The combined compensation of the heads of Japan’s three largest carmakers was less than that of Ford Motor’s Alan Mulally, the world’s top-paid auto chief
Akio Toyoda, president of Toyota Motor Corp, wasn’t named in a company filing to Japan’s finance ministry today, indicating his compensation last fiscal year was less than $1.1 million. Nissan Motor’s Carlos Ghosn earned $9.9 million and Honda Motor’s Takanobu Ito was paid $1.3 million, the companies have said.

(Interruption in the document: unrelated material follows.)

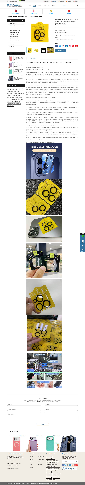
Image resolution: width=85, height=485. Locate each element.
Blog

Toyoda and Ito are dwarfed by their global peers, who on average earn about $12 million, according to Towers Watson & Co, a US benefits consultant. Mulally led the pack with $17.9 million in 2009, according to data compiled by Bloomberg.
“Because of globalisation, competition is intensifying, and there is a greater importance placed on strong and decisive management,” said Katsuyuki Kubo, an associate professor of economics at Waseda University in Tokyo who specialises in compensation and corporate governance. “Without the pay incentive, Japan could lose out on competitiveness,” he added.
Toyota’s top executives, including Toyoda, took pay cuts and gave up bonuses as the carmaker recalled more than 8 million vehicles worldwide to fix defects linked to unintended acceleration. Toyoda worried he would have to step down as president ahead of US Congressional hearings on the recalls in February, he said yesterday.